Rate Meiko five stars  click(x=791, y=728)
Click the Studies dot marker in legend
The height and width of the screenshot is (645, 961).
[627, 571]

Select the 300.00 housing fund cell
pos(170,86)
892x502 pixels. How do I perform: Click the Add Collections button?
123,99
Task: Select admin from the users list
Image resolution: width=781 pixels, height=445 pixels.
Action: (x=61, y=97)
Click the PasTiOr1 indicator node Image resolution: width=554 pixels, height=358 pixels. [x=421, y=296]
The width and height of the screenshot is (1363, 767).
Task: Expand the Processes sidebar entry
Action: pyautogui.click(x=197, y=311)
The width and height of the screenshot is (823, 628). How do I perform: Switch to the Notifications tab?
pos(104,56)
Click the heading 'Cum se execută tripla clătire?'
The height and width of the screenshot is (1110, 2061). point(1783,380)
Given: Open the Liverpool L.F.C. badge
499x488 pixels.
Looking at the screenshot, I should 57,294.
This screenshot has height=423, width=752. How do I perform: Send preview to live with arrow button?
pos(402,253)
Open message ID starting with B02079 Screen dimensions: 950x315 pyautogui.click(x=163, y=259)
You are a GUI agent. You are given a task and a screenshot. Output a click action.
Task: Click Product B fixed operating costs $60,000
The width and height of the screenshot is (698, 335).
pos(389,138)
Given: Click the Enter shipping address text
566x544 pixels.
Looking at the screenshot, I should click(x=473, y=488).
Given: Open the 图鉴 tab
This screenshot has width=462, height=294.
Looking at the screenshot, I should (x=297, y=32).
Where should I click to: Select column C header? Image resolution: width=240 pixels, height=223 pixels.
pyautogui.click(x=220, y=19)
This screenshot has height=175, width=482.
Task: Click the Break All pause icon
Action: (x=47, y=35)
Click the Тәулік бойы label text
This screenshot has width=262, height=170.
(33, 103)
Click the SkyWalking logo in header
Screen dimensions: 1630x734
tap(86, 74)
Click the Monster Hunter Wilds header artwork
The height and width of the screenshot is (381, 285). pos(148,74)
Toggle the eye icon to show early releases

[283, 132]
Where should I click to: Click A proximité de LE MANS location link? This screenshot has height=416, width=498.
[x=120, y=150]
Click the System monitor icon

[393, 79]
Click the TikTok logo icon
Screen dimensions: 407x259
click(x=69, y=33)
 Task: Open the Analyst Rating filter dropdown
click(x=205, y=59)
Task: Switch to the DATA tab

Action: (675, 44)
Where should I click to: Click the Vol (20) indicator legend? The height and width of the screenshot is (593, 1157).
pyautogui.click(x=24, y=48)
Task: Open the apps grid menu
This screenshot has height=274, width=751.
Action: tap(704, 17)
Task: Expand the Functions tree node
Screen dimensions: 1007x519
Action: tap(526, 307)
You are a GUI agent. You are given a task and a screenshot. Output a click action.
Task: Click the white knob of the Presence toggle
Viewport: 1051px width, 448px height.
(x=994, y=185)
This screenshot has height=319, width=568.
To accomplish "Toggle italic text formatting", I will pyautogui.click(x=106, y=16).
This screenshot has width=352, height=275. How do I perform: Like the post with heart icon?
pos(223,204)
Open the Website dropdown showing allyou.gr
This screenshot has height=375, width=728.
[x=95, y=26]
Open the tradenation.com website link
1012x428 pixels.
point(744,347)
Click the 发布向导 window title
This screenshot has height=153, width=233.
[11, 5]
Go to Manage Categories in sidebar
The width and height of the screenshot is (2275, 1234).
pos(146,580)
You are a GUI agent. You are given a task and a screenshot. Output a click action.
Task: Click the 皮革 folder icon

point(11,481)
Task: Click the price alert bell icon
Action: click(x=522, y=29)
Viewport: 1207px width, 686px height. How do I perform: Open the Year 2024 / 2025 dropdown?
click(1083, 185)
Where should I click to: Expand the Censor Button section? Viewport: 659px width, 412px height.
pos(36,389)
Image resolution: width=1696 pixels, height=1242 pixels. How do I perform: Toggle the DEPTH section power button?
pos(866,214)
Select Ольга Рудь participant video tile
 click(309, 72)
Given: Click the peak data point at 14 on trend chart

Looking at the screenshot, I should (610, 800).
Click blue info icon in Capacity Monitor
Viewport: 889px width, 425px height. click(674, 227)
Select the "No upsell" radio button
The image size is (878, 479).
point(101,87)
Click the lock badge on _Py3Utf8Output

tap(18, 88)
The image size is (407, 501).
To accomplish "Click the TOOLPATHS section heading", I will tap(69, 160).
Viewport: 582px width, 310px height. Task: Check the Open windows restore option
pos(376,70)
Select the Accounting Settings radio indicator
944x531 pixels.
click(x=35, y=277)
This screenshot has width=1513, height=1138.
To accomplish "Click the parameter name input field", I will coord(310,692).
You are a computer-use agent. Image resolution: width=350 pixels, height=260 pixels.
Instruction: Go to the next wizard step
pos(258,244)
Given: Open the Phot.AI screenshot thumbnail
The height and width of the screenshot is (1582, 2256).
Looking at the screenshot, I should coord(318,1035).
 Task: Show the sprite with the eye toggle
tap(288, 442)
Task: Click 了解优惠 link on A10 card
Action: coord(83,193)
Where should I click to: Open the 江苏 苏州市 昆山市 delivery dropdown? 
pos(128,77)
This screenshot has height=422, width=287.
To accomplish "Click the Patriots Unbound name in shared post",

# [Exercise requirements]
Duplicate the items verbatim, from the line with "Image resolution: width=1696" up to and including the line with "Looking at the screenshot, I should (610, 800).".

# [Task answer]
Image resolution: width=1696 pixels, height=1242 pixels. How do I perform: Toggle the DEPTH section power button?
pos(866,214)
Select Ольга Рудь participant video tile
 click(309, 72)
Given: Click the peak data point at 14 on trend chart

Looking at the screenshot, I should (610, 800).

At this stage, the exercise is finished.